Iraqi and US forces formally began the second phase of an ongoing security plan, Operation Together Forward.
The operation is aimed at pacifying a capital that has seen thousands killed in insurgent and Shiite-Sunni violence in recent months.
As part of the plan, officials brought in an extra 6,000 Iraqi police, along with 5,500 American soldiers pulled in from missions elsewhere in Iraq.
The first phase began in June with more than 50,000 Iraqi and US troops but failed to curb the violence that has seen daily bombings, shootings and sectarian killings leave scores dead in the streets of the capital.
A recent United Nations report said about 6,000 people had been killed in May and June across Iraq, most of them in Baghdad.
Security crackdown
Insurgents have defied the security crackdown, carrying out deadly attacks on mosques and markets, while rival Shiite and Sunni death squads have rampaged through the capital's neighbourhoods kidnapping, torturing and killing.
"We must dramatically reduce the level of violence in Baghdad that is fuelling sectarianism," said Major General James Thurman, commander of US-led forces in the Baghdad region.
"Iraqi and US forces will help the citizens of Baghdad by reducing the violence that has plagued this city since the Samarra bombing," he said.
Maj Gen Thurman was referring to an insurgent attack on a revered Shiite mosque in February that triggered tit-for-tat Shiite-Sunni reprisals.
Under the first phase of Together Forward, troops killed or captured 411 "murderers associated with death squads", a US statement said, using the military's new catch-all term for illegal armed groups.
Blackhawk down
US-led coalition forces spokesman Major General William Caldwell said a team of divers was searching for two US servicemen missing after their Blackhawk helicopter crashed into water in restive Anbar province on Tuesday.

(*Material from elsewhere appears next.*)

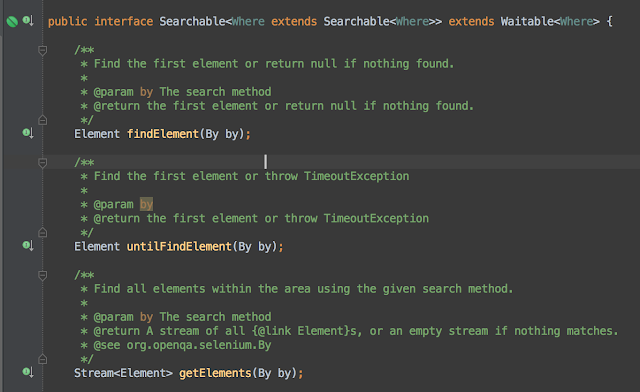Click the findElement method name

click(163, 134)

"The helicopter went down with some kind of technical difficulty. It crashed in water. Dive teams have gone in today," Caldwell told reporters.
The chopper crash was the third since May. The previous two were allegedly shot down by groups linked to the Al-Qaeda militant network.
The 130,000-strong US force in Iraq relies extensively on helicopters to transport troops and supplies, survey territory and carry out air strikes on insurgent forces.
Many of the roads around Iraq are not regarded as safe for ground convoys because of the risk of roadside bombs and ambushes -- the biggest cause of casualties for the military since the 2003 invasion.
Kidnap suspects arrested
Meanwhile four Iraqis have been arrested for their alleged involvement in the abduction of Crhsitian Science monitor journalist Jill Carroll.
She was seized in January while on her way to meet a Sunni Arab politician in Baghdad.
US troops also raided three houses where she was believed to have been held captive before her release, which was made possible by the intervention of several leading Sunni leaders.
The four captives included a member of the Mujahedeen al-Shura, an umbrella body of Sunni insurgent groups which is led by Al-Qaeda.
The suspects were picked up in a series of raids in western Iraq, starting with a house in Habbaniyah, 13 kilometres west of Fallujah in Anbar province, which had been spotted by a young US military officer.
Details of the decor, including a bookshelf in an upstairs bedroom of the two-storey, stone-built detached house, matched descriptions of a place where Ms Carroll had been held during her three-month ordeal.